Reproduce every one of the following records word for word, leaving out the pictures.

— start Available records —

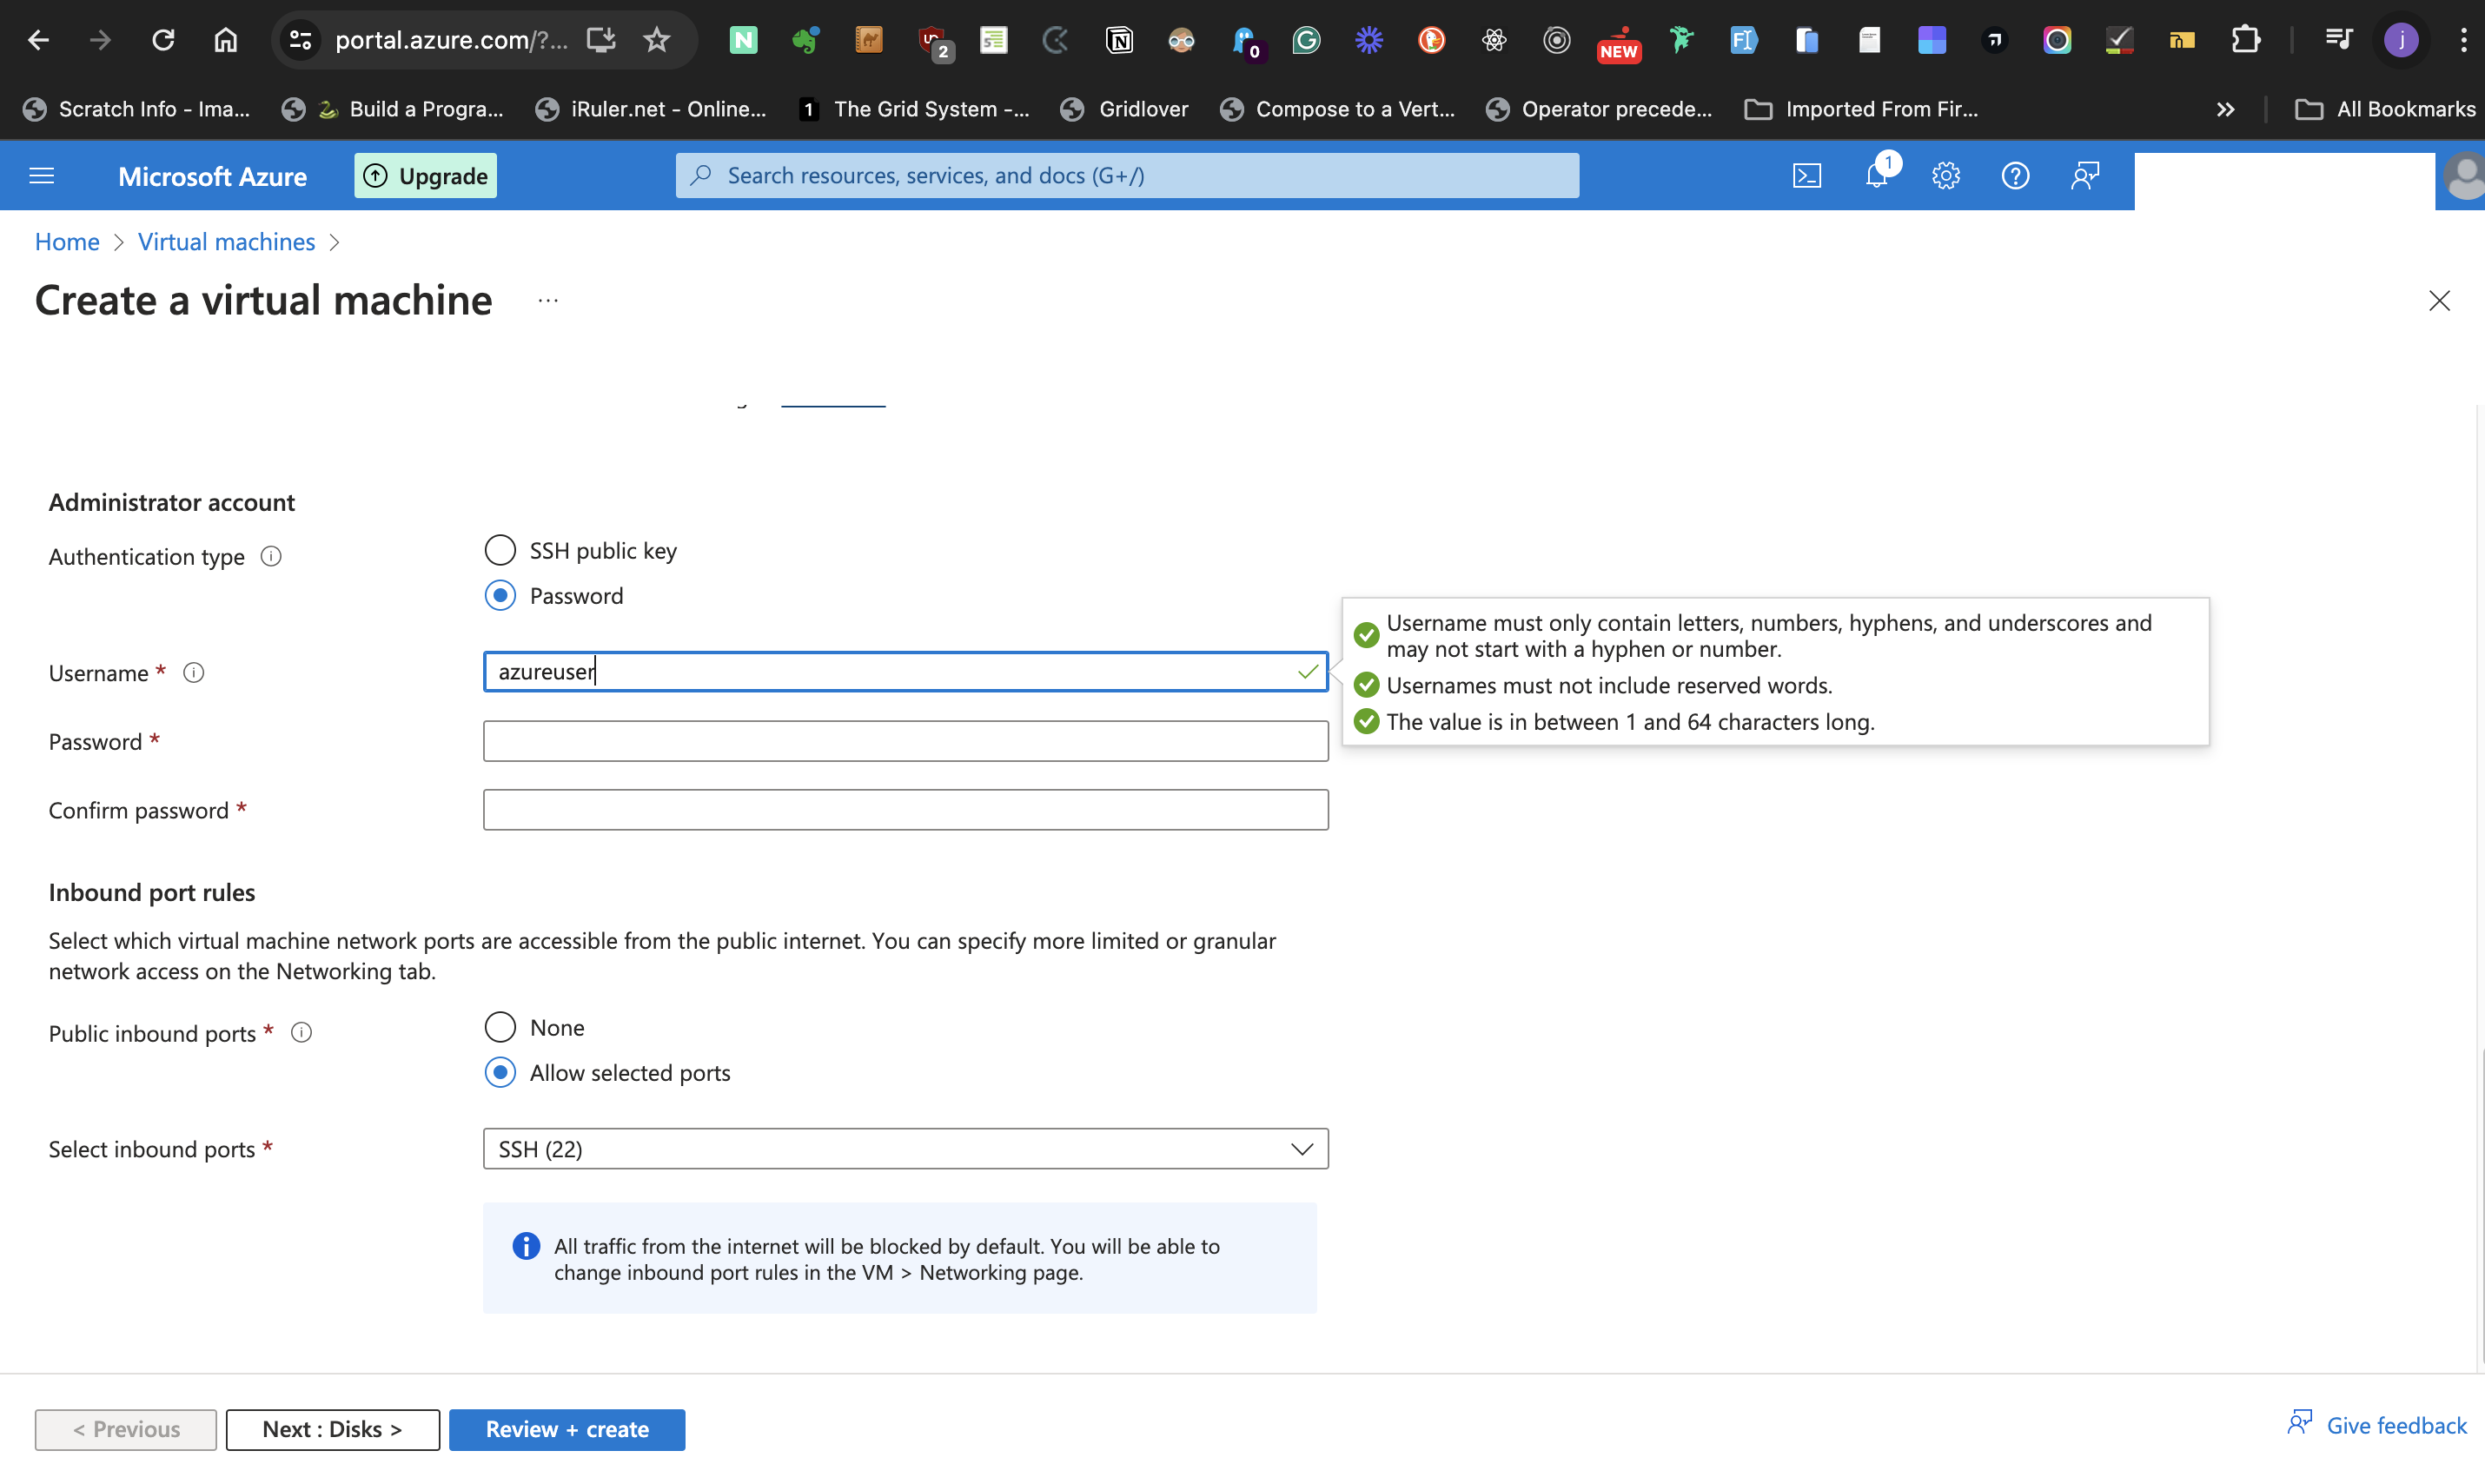Click the Username info icon
Screen dimensions: 2485x1484
point(194,673)
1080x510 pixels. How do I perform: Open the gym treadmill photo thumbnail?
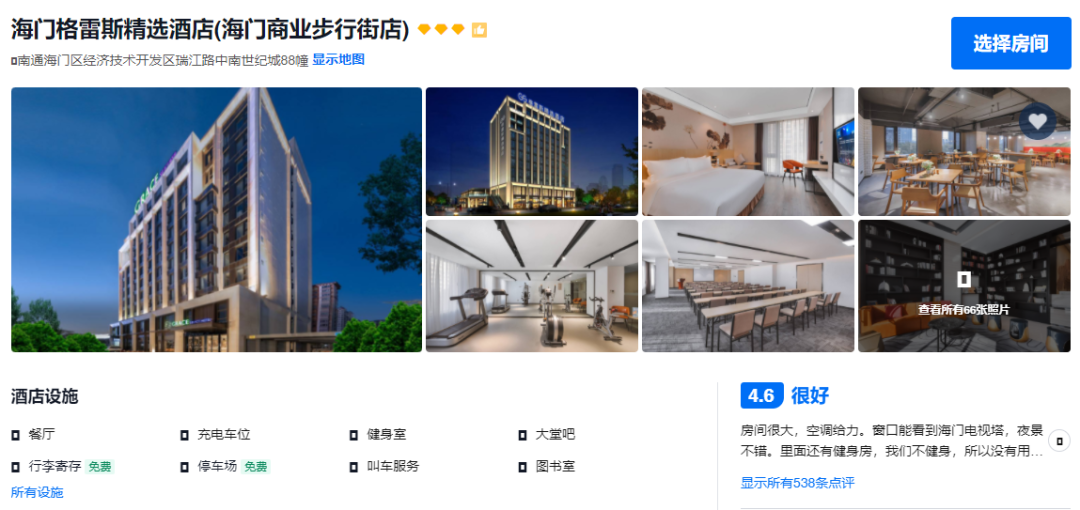(532, 286)
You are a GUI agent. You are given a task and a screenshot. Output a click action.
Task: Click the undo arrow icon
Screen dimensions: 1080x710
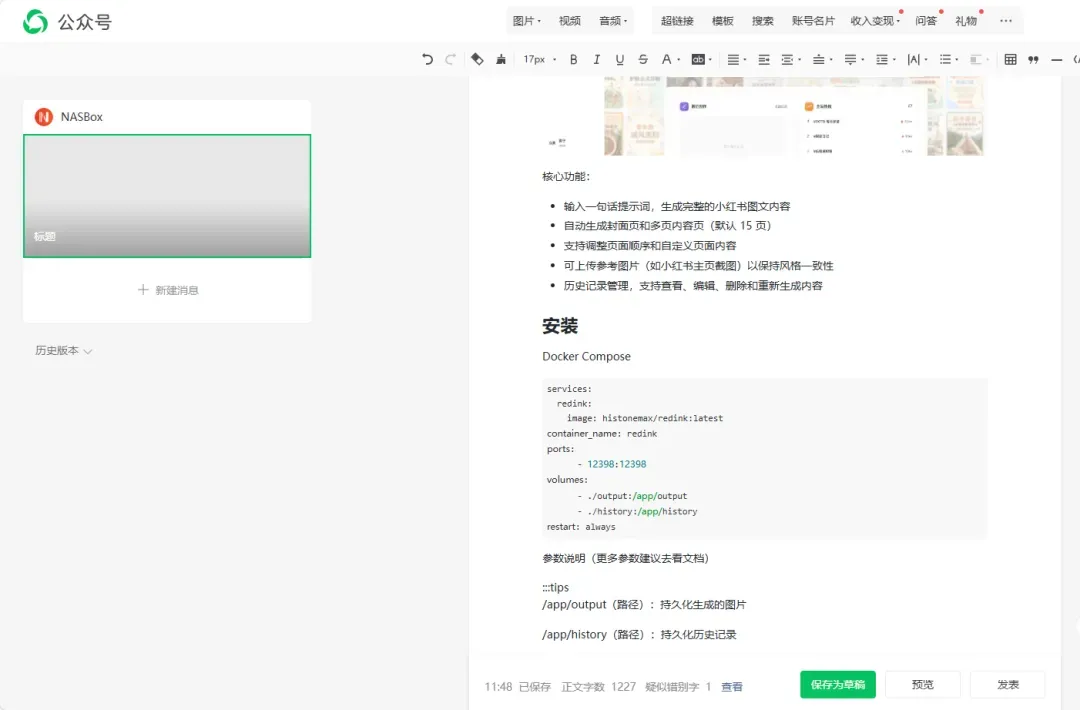428,60
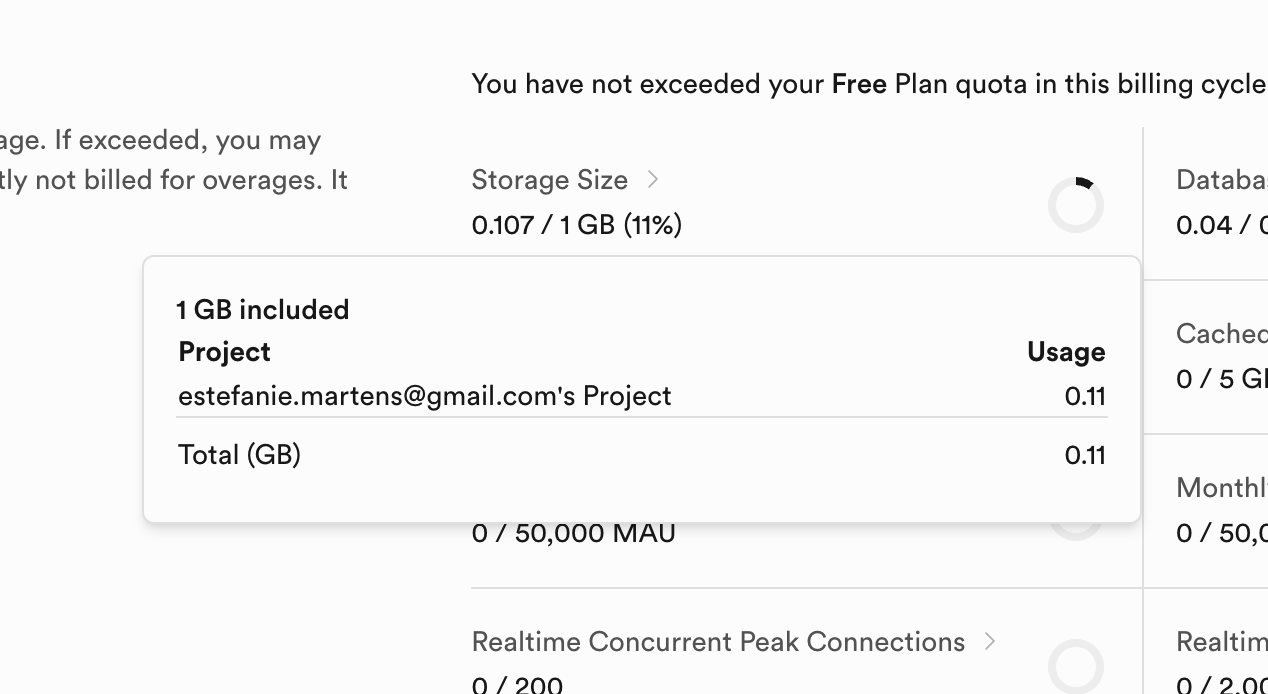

— end Available records —

§ Finished task:
Click the Username info icon
Screen dimensions: 2485x1484
point(194,673)
1080x510 pixels. How do I perform: Open the gym treadmill photo thumbnail?
(532, 286)
You are a GUI agent. You are given a task and a screenshot. Output a click action.
Task: Click the undo arrow icon
Screen dimensions: 1080x710
428,60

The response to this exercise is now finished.